START Data provided

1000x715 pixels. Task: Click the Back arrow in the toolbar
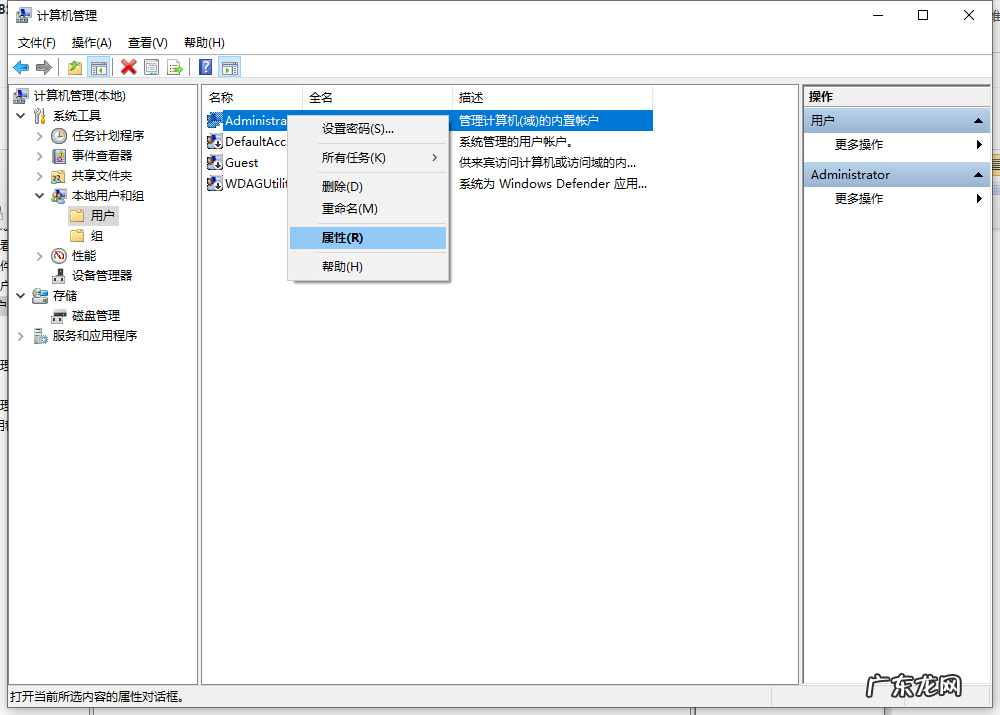21,67

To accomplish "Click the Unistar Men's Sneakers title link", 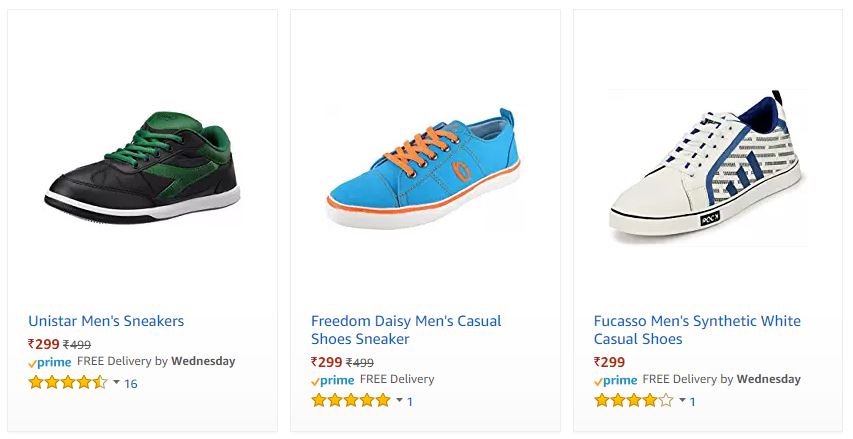I will [106, 321].
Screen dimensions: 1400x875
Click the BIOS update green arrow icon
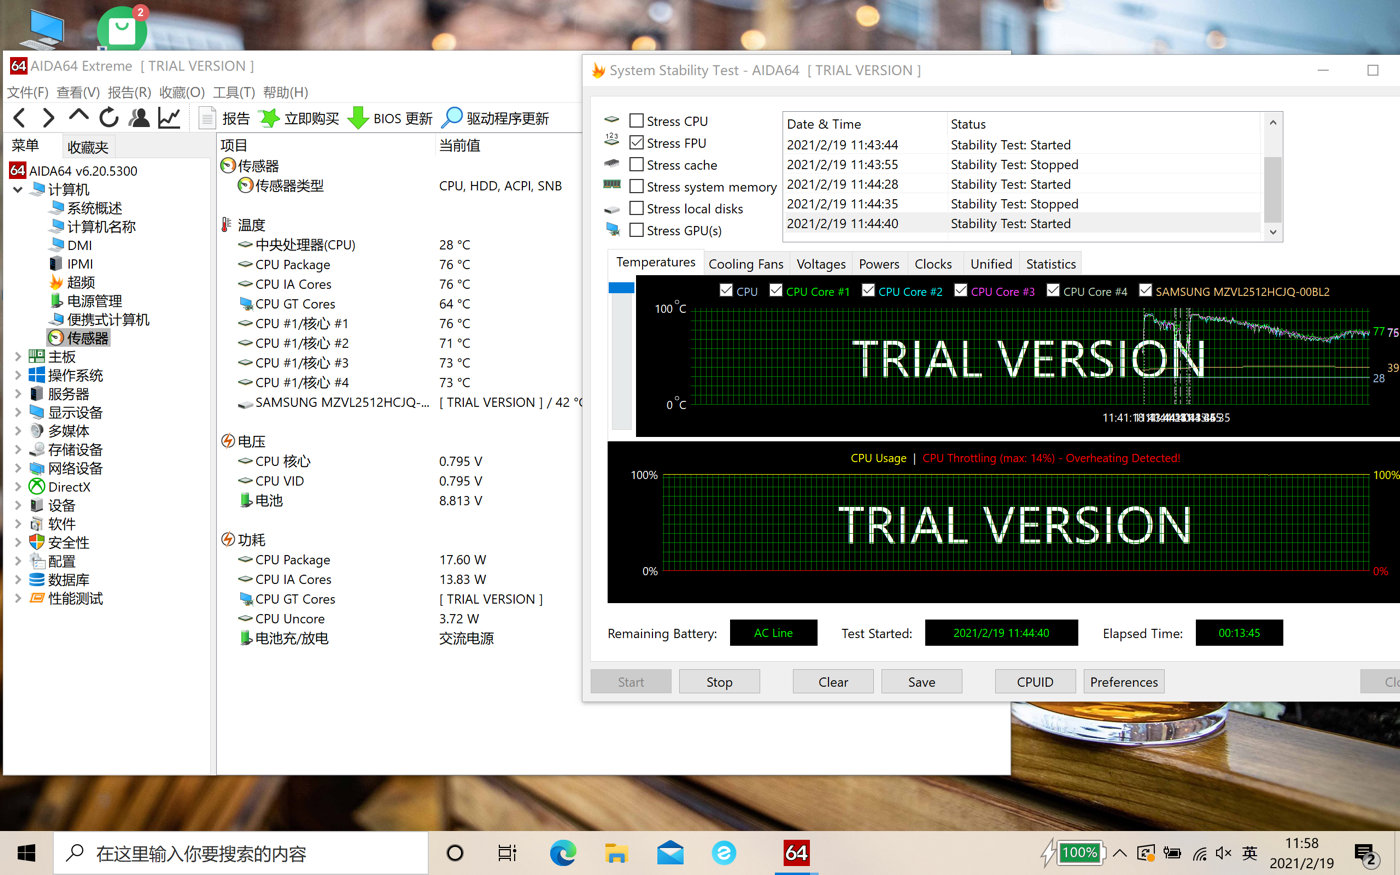(x=358, y=118)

END Data provided

• **Goal of the exercise**
Only the lines from the one containing "Screen dimensions: 1400x875" through the end of the records above should be retyped, exactly as they stand, with any pictures left out.

• **Answer for this exercise**
Screen dimensions: 1400x875
Click the BIOS update green arrow icon
(x=358, y=118)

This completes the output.